Your output should be the lines from the one with "Given: Click the" through the last line of the records below, exactly as written, minus the pictures.

[Opening INFORMATION PROVIDED section]

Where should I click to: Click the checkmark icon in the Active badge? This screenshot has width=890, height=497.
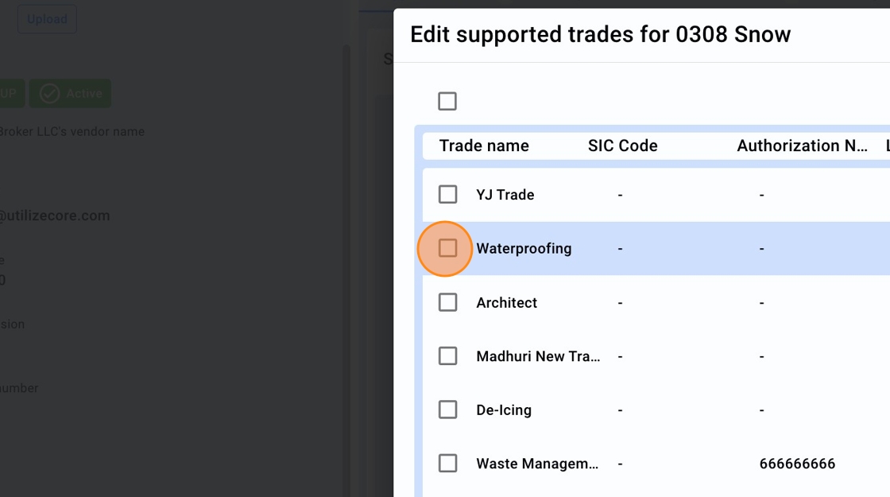tap(50, 94)
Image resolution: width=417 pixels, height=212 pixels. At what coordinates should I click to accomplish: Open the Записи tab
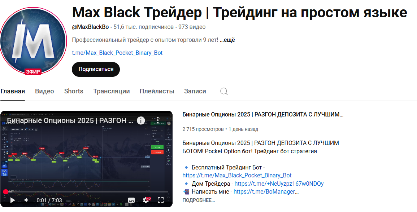tap(195, 91)
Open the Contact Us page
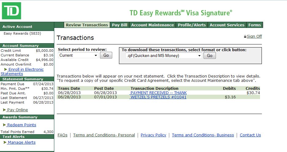The width and height of the screenshot is (287, 152). (250, 135)
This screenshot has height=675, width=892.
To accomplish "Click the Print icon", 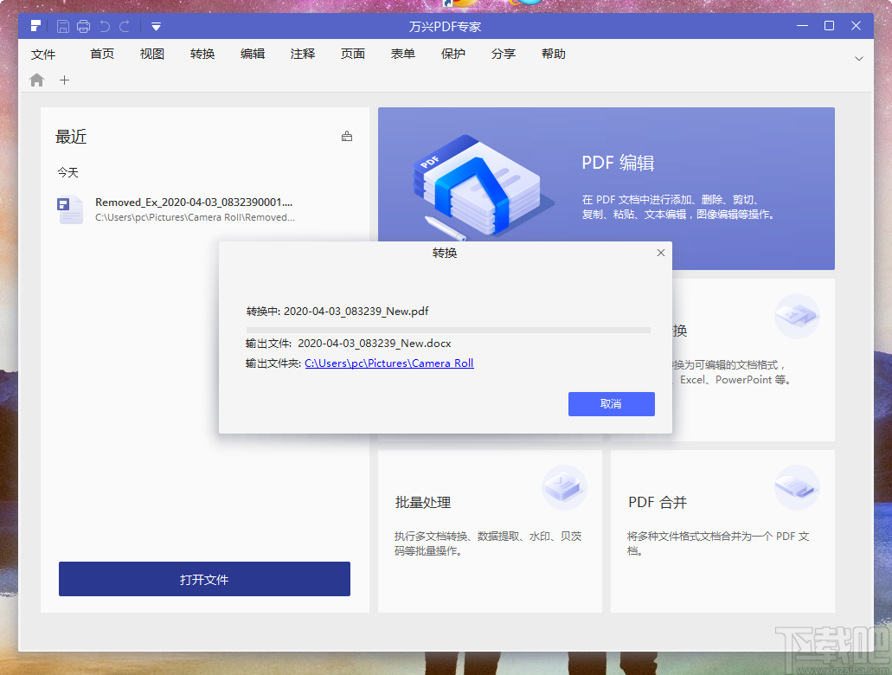I will point(84,26).
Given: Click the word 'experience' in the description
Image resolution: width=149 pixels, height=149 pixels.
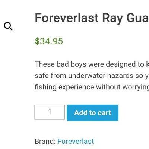Looking at the screenshot, I should point(76,87).

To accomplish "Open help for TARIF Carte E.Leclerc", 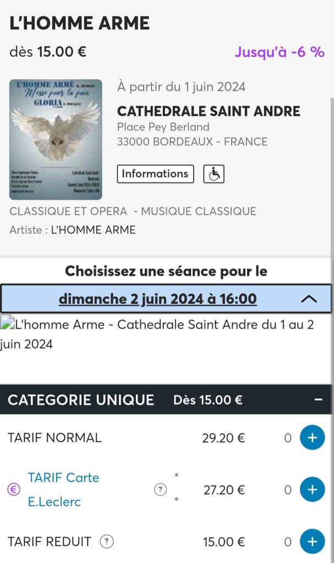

[Closing INFORMATION PROVIDED section]

*REPLY*:
Given: Click the word 'experience' in the description
Image resolution: width=149 pixels, height=149 pixels.
Looking at the screenshot, I should point(76,87).

To accomplish "Open help for TARIF Carte E.Leclerc", 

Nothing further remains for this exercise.